Traveller: The New Era (1993)

Shifting gears a bit to Traveller: The New Era (1993). OK, shifting gears a lot.

TNE is born, essentially, out of the failure of MegaTraveller. In that iteration of Traveller, the Imperium fractures into many factions of rebellion. Some folks didn’t like that at all but the ones who did were frustrated by the lack of unfolding story — the rebellion stayed in statis until Hard Times, which fast forwarded to explore the terrible effects the stalemate had on society and trade. Interesting, but bleak. It didn’t save MT.

TNE is characterized by three things. First is the system, which is, unfortunately, derived from Twilight 2000. The back cover of the rulebook has the nerve to describe this as fast and simple. It is not. There is a lot of rolling, a lot of little things to track. Combat (which, admittedly, covers everything from hand to hand through ship to ship) runs like 100 pages of a 380 page book. It is far too much of a system, especially when you look back at how light the original 1976 box is.
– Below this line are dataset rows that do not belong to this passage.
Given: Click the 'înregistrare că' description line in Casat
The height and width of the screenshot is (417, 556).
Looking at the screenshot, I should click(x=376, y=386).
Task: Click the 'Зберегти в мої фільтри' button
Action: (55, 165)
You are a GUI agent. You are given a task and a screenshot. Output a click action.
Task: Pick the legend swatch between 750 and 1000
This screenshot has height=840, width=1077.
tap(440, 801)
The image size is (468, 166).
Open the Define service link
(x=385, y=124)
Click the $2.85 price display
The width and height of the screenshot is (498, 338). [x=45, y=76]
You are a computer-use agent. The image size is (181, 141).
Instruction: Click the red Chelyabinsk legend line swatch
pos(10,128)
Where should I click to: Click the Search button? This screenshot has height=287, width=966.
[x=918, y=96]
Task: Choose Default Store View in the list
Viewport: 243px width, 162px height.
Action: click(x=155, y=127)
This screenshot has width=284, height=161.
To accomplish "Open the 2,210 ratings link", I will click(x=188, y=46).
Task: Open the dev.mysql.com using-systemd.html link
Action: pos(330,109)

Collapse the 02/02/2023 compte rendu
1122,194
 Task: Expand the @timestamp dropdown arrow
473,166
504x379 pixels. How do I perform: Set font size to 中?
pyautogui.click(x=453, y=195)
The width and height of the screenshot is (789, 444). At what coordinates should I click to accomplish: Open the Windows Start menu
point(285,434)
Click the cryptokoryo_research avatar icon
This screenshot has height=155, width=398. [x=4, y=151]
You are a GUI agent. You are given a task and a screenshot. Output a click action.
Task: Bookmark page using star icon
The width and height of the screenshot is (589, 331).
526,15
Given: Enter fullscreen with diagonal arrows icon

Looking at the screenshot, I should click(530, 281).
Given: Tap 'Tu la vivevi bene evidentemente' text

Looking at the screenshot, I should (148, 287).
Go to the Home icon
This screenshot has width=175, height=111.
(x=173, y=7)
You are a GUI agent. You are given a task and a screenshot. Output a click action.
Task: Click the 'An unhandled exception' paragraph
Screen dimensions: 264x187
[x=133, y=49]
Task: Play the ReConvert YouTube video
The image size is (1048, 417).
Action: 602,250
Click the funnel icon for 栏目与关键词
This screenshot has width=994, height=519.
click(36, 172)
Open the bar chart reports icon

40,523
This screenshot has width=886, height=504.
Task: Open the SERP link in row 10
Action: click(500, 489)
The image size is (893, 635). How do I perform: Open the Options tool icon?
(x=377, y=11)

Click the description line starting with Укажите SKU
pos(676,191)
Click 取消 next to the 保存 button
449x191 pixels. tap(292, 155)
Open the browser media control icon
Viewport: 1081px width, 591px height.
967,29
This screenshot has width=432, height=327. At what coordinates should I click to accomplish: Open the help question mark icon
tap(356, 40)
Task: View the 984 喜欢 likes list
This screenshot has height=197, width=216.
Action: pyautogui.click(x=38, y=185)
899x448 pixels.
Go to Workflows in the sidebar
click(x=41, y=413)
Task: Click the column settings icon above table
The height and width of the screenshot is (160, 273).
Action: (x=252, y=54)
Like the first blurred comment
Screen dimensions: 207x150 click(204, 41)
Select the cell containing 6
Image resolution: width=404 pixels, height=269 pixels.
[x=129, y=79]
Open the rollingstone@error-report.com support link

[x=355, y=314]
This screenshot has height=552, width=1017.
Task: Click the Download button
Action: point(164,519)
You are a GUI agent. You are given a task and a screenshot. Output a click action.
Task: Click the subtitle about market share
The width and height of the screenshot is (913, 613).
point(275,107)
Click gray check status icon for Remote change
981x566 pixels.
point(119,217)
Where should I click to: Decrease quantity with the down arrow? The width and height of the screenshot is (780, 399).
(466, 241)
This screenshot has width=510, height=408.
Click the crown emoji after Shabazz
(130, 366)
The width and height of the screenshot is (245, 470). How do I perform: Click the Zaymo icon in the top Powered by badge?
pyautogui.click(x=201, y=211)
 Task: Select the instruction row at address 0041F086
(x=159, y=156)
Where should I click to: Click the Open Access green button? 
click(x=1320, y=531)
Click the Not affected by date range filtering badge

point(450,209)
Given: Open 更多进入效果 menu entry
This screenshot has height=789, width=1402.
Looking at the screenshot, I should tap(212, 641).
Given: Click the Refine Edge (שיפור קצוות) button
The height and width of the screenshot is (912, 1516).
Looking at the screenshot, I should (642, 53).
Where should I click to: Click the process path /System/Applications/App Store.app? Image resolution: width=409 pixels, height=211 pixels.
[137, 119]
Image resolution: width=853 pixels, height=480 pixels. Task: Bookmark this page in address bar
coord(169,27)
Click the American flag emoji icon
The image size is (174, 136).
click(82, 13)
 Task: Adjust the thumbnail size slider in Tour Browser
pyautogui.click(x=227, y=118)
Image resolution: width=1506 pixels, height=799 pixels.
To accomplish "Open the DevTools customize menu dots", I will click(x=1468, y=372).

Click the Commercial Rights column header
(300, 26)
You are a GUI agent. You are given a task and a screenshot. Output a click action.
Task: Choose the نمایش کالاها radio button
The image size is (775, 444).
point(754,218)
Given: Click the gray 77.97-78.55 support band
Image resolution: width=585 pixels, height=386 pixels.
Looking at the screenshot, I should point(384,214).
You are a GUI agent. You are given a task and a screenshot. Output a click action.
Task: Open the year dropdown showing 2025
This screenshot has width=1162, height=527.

The other two defining parts of TNE are narrative. Its 100 years after the Rebellion and the focus is on reformation, of re-discovering lost planets and bringing them back into the greater whole. I love this! The other is Virus, a homicidal artificial intelligence, unleashed as a weapon of war, that controls “vampire” fleets, floating cities and even some whole planets. It seems like a lot of folks thought Virus was too tonally different from the rest of Traveller. I kind of get that. I also really like Virus and the vampire fleets (which remind me a lot of Mass Effect’s reapers, gotta say).

Regardless, there is a TON of great sci fi art in this book and it is work picking up for that alone — Aulisio, Frank, Nunis, Vilardi and Harris, to name just a few. Great John Zeleznik cover, too.